Born in the eastern Chinese city of Nanjing, Anti is only 36 years old, but he has already experienced so much in life that is necessary to shape an interesting mind. Mao Tse-tung died one year after he was born and China began very gradually to open up. Anti was 14 years old when in 1989 students demonstrated in Tiananmen Square in Beijing. He was an active member of the Communist Youth League then and criticised the demonstrators in his private diary. “To me they were traitors to our fatherland, and it was the army which saved us from nationwide unrest,” he later wrote about that period. And at that time, many Chinese probably thought as he did.

His first job was in 1995 on the reception desk of a hotel. At the end of the 1990s, he worked as a programmer in the Chinese provincial city of Wuxi. At that time, there were only two small bookshops in the city – nowhere near enough for a young man with a huge thirst for information. But then the first Internet café opened.

After long nights spent in front of the computer, Anti realised that he had completely misjudged the student protests. He began to write critical texts himself. He made a name for himself on the Net and a Beijing newspaper soon discovered his talent. Anti became a reporter in the capital; he was a war correspondent in Iraq and finally a researcher in the Beijing bureau of the New York Times. Michael Anti is now a columnist, journalist, university professor. But he still prefers to characterise himself as a blogger.

PETER FREY

Anti’s story also demonstrates a shockingly dark side to the rise of China: At the end of 2005, the Microsoft Group deleted his blog – either due to anticipatory obedience or as a result of pressure from the Chinese authorities. Last March, Facebook also deleted Michael Anti’s profile.

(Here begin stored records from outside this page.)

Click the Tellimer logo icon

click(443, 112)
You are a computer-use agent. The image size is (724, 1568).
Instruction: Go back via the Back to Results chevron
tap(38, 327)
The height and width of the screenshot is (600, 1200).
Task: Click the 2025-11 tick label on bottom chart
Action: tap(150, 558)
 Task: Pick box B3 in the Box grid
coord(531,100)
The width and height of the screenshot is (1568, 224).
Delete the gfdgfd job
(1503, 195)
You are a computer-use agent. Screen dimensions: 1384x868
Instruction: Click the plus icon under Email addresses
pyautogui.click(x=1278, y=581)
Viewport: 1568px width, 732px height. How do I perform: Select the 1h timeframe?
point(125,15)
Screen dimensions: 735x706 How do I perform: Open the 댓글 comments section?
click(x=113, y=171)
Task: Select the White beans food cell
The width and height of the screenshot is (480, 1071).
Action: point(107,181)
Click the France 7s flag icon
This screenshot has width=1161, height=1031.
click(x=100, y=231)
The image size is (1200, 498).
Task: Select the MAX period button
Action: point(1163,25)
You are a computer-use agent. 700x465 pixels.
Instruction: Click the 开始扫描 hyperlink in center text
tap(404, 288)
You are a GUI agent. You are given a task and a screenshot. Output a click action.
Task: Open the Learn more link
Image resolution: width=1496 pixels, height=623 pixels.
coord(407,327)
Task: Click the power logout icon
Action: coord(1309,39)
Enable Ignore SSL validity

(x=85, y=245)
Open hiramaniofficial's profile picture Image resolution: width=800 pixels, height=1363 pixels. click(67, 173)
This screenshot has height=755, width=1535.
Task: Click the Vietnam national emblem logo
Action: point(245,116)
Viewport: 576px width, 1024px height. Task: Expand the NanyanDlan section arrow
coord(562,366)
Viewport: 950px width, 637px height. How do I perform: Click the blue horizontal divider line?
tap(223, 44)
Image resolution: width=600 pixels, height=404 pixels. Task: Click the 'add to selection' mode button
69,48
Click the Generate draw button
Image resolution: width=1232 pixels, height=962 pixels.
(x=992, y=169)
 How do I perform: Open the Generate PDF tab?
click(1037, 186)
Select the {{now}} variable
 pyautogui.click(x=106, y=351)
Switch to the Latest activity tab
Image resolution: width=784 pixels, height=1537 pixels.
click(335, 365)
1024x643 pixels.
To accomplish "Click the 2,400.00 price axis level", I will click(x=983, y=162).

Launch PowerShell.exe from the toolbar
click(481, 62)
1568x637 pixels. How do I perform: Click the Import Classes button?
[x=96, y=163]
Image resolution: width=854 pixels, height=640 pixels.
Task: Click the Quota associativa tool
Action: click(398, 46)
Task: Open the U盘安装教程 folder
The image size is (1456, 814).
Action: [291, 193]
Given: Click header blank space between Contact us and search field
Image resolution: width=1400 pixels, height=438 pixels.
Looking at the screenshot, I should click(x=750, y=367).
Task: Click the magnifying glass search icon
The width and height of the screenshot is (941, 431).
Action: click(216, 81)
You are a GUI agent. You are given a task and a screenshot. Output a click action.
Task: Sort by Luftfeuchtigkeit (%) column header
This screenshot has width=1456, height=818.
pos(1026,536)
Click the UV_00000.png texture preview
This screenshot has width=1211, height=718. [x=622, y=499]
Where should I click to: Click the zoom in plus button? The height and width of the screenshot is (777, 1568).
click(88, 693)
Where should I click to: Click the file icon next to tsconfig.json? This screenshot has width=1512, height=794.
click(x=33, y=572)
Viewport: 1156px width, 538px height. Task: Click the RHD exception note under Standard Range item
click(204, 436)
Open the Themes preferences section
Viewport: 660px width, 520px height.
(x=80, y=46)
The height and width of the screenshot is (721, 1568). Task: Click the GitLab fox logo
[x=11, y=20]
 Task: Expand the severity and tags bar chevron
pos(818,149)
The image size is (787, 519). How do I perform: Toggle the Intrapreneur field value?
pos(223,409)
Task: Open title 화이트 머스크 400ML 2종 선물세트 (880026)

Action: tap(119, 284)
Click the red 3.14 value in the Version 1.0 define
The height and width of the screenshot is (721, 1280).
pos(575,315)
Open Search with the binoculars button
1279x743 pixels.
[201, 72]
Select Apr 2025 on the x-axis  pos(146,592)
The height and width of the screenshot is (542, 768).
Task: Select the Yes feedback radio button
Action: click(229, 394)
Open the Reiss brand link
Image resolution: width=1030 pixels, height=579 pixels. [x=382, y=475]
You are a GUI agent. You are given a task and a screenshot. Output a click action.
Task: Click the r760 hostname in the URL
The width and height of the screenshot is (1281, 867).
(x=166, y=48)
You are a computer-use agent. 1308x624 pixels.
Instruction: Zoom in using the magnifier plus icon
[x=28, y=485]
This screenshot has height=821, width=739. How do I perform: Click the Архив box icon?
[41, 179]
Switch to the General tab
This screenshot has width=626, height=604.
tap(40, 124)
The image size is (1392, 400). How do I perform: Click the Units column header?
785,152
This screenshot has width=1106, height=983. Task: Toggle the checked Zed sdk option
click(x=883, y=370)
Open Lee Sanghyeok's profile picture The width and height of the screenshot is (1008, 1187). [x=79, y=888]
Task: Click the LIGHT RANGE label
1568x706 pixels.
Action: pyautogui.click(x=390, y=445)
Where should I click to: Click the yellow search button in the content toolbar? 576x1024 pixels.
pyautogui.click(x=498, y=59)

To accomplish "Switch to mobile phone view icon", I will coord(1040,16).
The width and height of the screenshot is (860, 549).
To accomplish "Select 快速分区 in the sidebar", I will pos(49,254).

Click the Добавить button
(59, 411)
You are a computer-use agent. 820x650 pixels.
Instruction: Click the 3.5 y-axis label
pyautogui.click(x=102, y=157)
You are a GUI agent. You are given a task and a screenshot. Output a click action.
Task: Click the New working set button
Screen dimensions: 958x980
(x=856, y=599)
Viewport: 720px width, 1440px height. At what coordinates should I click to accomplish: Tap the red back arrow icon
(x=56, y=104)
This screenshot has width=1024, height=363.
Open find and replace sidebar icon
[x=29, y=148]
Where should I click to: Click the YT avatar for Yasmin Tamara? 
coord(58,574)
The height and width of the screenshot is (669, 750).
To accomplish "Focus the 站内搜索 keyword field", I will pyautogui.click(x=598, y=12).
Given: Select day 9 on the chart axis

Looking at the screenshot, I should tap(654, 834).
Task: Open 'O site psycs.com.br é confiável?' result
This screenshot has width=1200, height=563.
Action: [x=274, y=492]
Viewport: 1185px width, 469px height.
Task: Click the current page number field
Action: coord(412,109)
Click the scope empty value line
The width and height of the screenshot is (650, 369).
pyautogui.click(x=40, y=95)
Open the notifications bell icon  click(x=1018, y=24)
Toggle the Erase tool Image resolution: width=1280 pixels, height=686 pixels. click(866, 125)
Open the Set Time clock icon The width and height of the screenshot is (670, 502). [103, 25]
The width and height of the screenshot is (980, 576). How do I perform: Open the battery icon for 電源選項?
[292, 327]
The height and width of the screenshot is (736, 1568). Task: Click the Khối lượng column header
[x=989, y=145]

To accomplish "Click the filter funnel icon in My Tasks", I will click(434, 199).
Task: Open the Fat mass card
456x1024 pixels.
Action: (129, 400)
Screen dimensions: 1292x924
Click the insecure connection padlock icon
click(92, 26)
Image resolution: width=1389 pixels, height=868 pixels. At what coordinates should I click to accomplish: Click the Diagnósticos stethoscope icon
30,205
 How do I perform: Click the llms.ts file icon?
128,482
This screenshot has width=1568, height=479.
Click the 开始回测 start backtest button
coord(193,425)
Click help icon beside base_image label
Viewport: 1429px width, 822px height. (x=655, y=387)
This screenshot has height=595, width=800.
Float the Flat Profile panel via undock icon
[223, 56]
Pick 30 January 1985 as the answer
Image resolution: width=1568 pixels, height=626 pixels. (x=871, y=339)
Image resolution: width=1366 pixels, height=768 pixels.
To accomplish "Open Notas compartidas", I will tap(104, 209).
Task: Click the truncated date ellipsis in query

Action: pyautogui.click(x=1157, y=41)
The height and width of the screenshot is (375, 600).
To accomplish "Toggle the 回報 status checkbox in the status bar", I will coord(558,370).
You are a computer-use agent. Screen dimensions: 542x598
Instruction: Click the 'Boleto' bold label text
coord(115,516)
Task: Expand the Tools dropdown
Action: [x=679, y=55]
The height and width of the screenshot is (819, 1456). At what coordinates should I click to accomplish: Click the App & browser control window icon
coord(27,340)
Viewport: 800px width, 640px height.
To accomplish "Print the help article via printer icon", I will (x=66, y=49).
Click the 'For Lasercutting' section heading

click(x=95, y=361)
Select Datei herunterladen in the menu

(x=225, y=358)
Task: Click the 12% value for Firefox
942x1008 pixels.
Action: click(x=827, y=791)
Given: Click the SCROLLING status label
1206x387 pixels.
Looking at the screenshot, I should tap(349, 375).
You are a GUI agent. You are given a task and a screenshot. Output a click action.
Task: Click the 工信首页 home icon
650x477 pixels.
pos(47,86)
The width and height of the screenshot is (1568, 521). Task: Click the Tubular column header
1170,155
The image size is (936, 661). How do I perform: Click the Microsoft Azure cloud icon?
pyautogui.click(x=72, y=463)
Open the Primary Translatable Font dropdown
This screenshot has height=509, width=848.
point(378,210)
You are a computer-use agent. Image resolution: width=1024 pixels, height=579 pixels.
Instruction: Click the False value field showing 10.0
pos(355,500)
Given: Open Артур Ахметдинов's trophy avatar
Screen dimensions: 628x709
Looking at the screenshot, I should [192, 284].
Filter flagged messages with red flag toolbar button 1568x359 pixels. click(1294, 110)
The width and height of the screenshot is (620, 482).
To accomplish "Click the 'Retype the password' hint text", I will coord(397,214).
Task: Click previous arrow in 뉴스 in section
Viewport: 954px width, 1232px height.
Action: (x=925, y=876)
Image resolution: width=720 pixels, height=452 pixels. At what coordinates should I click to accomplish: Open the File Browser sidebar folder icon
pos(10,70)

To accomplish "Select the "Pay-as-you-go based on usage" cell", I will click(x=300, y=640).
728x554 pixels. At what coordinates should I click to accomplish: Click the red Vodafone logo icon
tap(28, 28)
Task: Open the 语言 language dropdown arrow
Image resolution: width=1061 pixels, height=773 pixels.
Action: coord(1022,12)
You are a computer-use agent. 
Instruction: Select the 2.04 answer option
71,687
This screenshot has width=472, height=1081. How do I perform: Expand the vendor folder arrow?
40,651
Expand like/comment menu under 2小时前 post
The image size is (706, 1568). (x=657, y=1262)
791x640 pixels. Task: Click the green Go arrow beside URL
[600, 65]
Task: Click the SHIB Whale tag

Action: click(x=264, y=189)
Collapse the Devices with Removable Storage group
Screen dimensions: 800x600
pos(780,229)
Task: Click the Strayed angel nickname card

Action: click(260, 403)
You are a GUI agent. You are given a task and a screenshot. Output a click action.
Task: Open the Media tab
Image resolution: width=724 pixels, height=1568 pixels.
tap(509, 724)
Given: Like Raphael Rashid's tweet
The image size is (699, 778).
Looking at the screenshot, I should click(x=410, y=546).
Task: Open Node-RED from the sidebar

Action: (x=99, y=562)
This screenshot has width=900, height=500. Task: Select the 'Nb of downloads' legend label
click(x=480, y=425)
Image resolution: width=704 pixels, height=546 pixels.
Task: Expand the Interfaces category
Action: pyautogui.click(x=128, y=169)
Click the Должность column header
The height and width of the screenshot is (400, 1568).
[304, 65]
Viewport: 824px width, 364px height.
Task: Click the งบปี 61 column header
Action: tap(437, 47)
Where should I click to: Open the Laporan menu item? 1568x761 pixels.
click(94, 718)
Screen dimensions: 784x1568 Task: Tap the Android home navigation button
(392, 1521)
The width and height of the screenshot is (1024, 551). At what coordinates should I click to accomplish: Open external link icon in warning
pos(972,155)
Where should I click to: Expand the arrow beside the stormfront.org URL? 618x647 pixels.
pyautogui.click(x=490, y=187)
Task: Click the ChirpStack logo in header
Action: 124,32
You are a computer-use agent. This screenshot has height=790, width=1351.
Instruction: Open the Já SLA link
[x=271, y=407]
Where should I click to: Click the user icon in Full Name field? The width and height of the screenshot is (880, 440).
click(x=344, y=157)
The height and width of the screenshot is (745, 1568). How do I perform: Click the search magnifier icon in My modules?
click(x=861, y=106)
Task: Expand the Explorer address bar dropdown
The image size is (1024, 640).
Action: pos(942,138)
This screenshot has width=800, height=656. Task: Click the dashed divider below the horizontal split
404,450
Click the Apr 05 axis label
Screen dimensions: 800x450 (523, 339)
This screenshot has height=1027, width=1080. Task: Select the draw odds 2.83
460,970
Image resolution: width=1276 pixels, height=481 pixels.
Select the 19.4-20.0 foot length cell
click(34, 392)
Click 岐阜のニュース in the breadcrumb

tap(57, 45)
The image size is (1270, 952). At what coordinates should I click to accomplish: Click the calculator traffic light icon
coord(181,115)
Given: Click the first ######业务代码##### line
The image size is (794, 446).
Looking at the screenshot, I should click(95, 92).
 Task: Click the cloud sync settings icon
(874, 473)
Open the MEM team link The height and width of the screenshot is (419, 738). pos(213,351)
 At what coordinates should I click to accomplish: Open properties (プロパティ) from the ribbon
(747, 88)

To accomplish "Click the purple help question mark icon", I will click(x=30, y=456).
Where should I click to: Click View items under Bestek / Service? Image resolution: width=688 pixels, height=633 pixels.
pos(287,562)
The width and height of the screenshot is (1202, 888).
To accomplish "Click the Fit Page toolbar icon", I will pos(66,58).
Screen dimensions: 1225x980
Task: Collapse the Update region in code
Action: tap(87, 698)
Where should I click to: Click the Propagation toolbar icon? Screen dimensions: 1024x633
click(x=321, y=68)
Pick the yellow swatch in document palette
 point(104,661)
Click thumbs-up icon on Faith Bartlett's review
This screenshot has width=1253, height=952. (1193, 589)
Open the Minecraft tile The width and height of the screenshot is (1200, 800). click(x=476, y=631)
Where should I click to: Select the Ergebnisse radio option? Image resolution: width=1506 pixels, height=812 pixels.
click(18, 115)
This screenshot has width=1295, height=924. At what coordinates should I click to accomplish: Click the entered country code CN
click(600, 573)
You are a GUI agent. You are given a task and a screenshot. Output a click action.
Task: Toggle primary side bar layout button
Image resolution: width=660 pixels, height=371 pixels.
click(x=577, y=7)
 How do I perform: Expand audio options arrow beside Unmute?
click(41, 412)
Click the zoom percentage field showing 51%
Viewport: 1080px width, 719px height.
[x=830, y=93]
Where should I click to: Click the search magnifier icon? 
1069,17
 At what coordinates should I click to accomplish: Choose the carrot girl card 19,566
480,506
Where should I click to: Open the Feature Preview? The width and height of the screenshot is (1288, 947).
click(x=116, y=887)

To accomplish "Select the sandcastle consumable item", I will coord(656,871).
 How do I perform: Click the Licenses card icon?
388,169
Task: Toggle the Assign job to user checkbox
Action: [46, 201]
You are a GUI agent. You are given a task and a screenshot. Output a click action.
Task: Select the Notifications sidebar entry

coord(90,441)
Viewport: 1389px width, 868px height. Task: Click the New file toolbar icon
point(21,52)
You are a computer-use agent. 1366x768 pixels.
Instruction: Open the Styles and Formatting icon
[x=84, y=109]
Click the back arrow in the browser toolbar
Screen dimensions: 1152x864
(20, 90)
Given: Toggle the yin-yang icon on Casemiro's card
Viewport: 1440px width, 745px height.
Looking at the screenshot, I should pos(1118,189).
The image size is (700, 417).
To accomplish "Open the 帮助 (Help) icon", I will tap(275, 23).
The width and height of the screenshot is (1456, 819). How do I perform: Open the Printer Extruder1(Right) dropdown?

Many Western companies are vying for market access in China and are therefore often complicit with the system that dazzles us with growth, builds worlds of glitz that encourage increased consumption but which also often fears freedom of the individual. And we go along with it. Western technology groups such as Siemens and Cisco are selling their monitoring systems to the Chinese government. In 2004, Yahoo even handed over account data for the journalist Shi Tao to the Chinese authorities. As a result of this, Shi was arrested and sentenced to ten years in prison for treason.

China’s economic power continues to grow, year after year. But the scope for freedom of expression is diminishing. Yet something has shifted. It almost reminds of the time, which we can experience here in the Raphael Hall of the Orangery at Sanssouci. People emerge from these powerful pictures of saints as they were painted centuries ago. They become people with emotions – sadness, joy, and surprise – and individuals with a very personal profile. To me, the situation is very similar in present-day China. As a young student in 1981, I spent some time in Shanghai, which was at that time still a grey, drab city, its people a virtually undistinguishable mass of Mao suits. A few adverts for Japanese TVs or farmers already selling tomatoes and onions were virtually the only noticeable indicators of the enormous change China has undergone in the three decades since then. And to me, Michael Anti stands out as one of these Renaissance figures, who suddenly became individuals with their own profile. We can certainly say, Lord Weidenfeld, that without e-mails he would not have succeeded at all. But each generation has its own weapons. To you, Michael Anti, we wish to say: In your endeavours to change your country you are the herald of a new, open China. Welcome!
As we honour him here today, we recognise the importance of Michael Anti’s work.